_YOUR ASSIGNMENT_: Copy out every line of the material below word for word, leaving out the pictures.

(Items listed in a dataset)

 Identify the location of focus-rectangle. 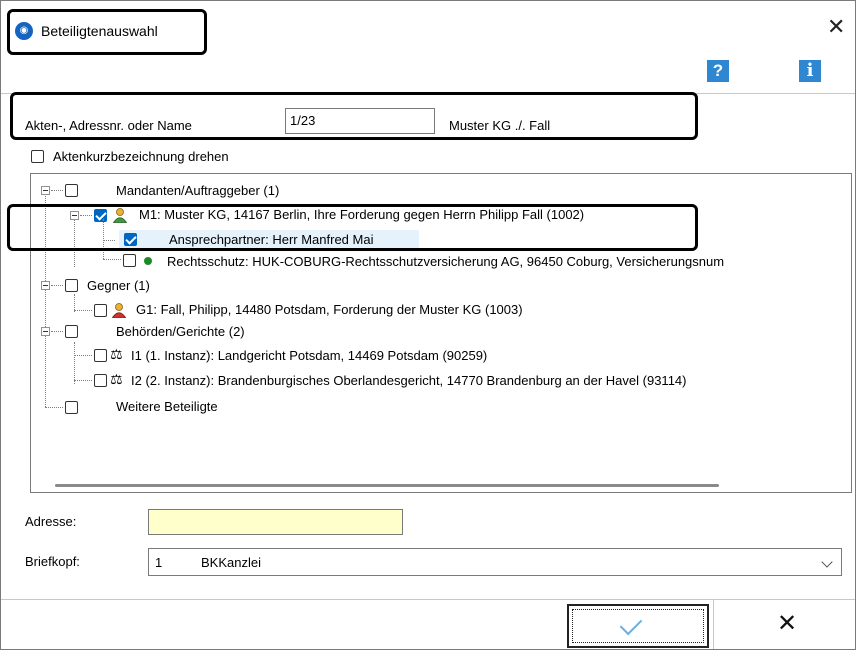
(638, 626).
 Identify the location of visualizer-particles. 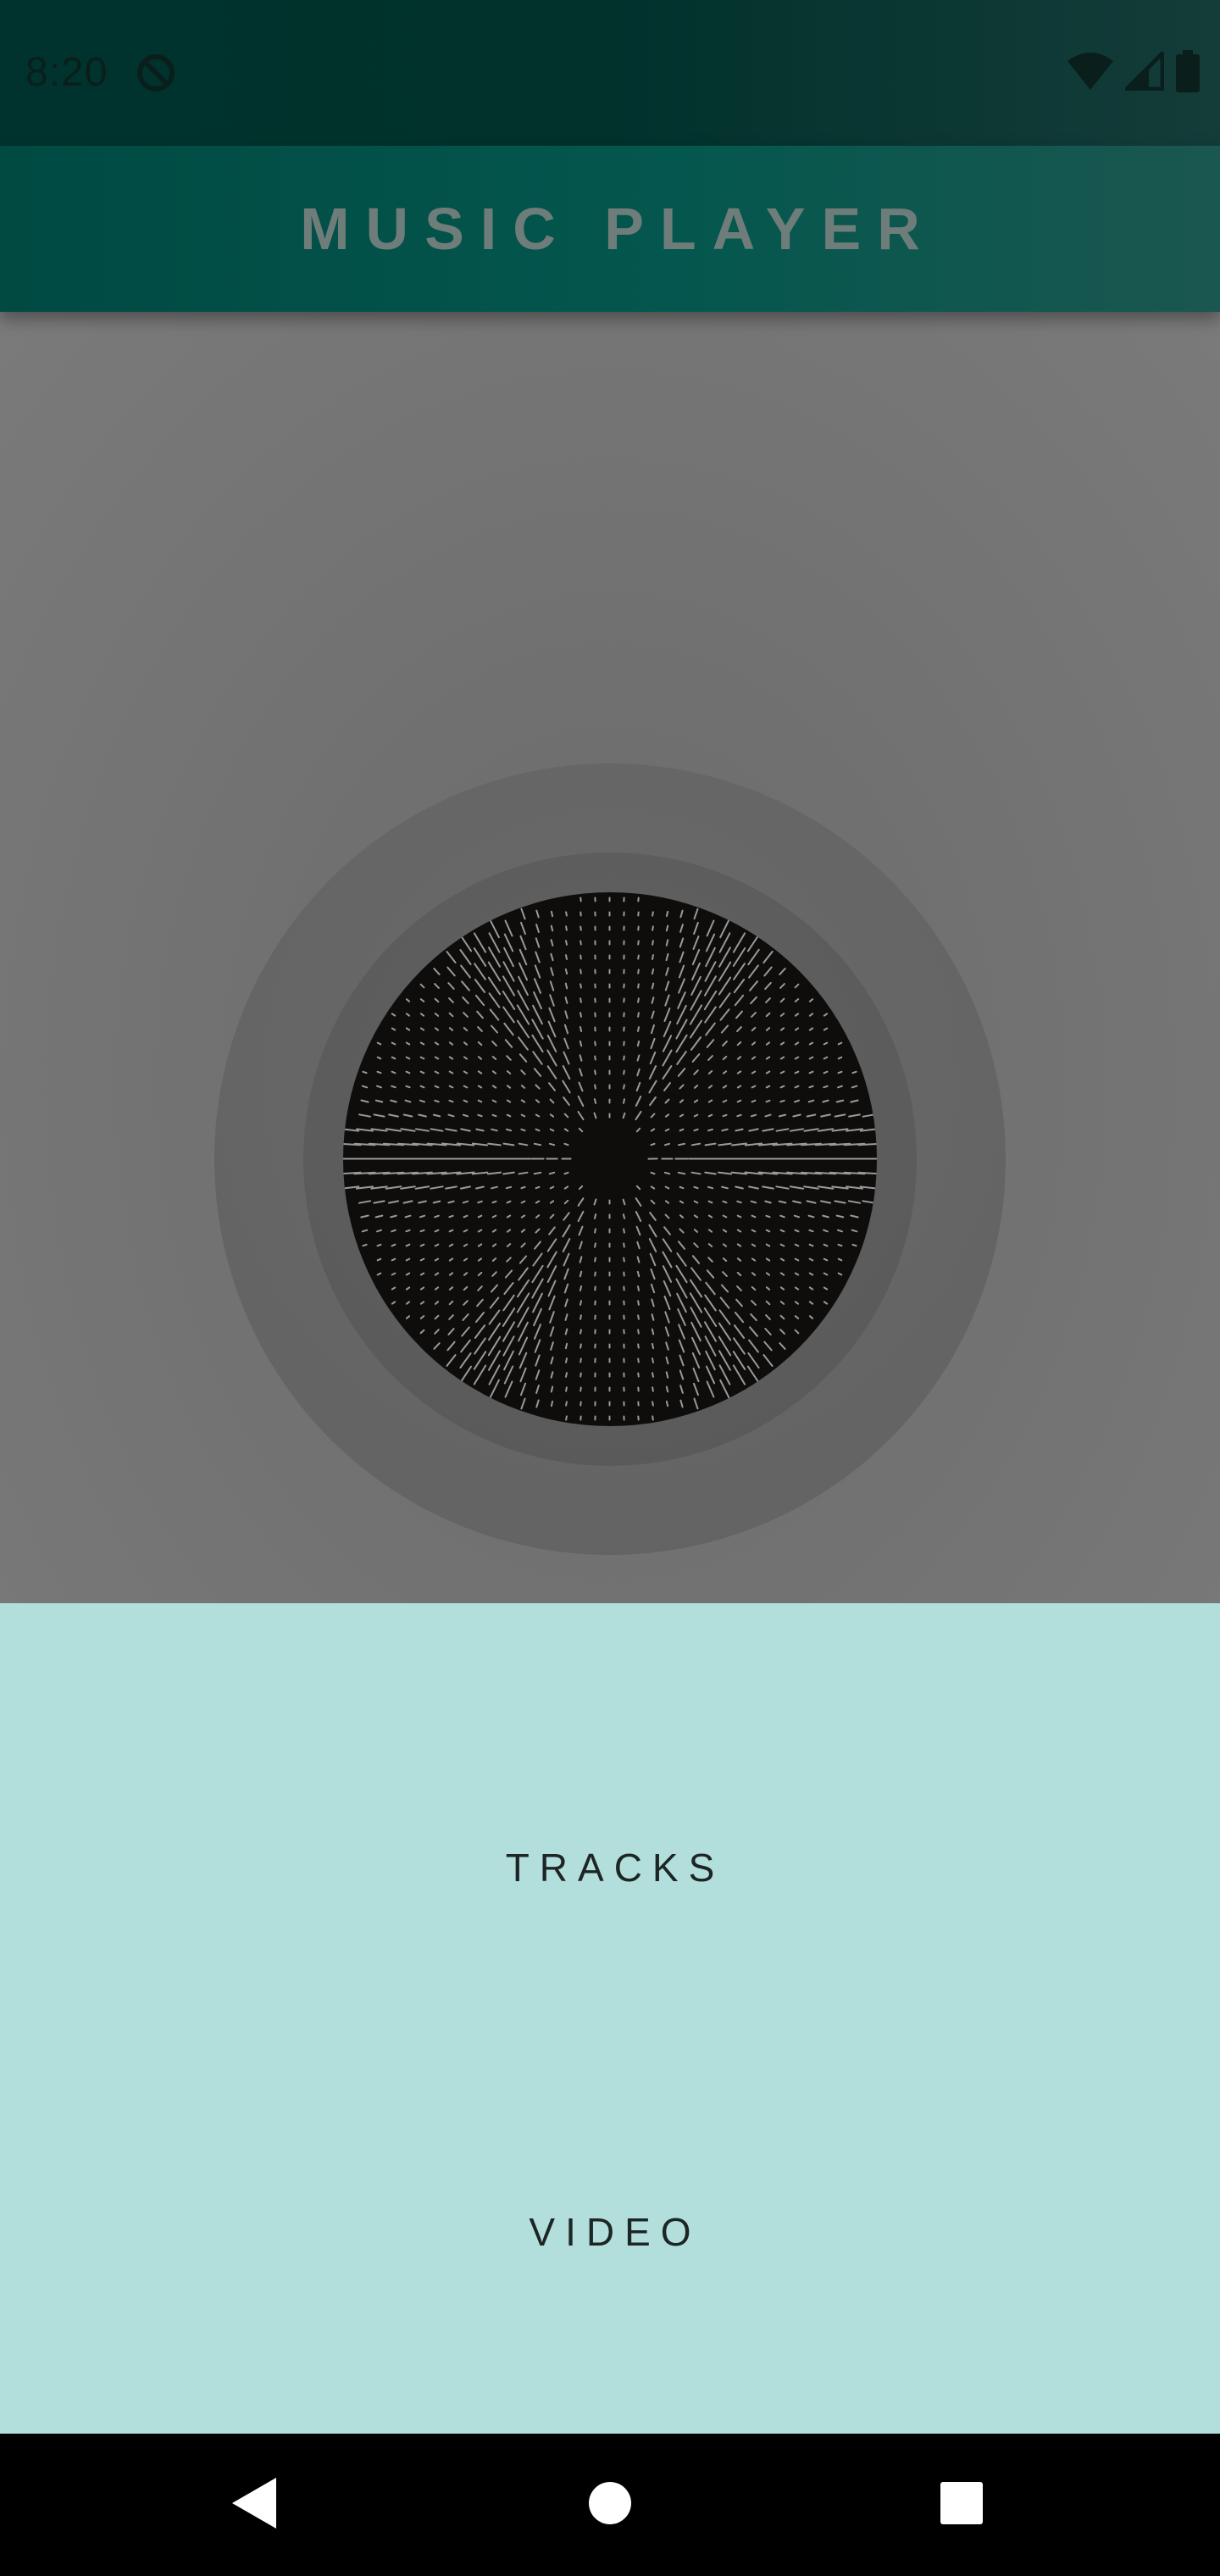
(610, 1159).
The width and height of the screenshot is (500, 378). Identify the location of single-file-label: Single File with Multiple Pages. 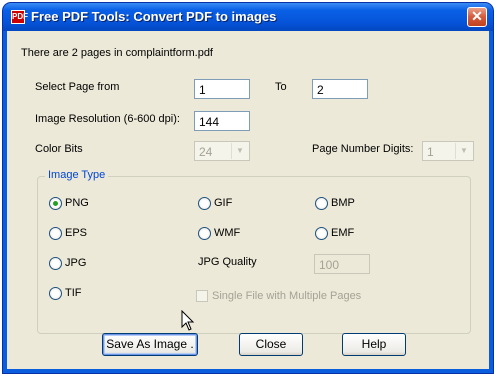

_FINAL ANSWER_:
 Identify the location of focus-rectangle. 
(638, 626).
 Identify the location of visualizer-particles. 
(610, 1159).
The width and height of the screenshot is (500, 378). Identify the location of single-file-label: Single File with Multiple Pages. 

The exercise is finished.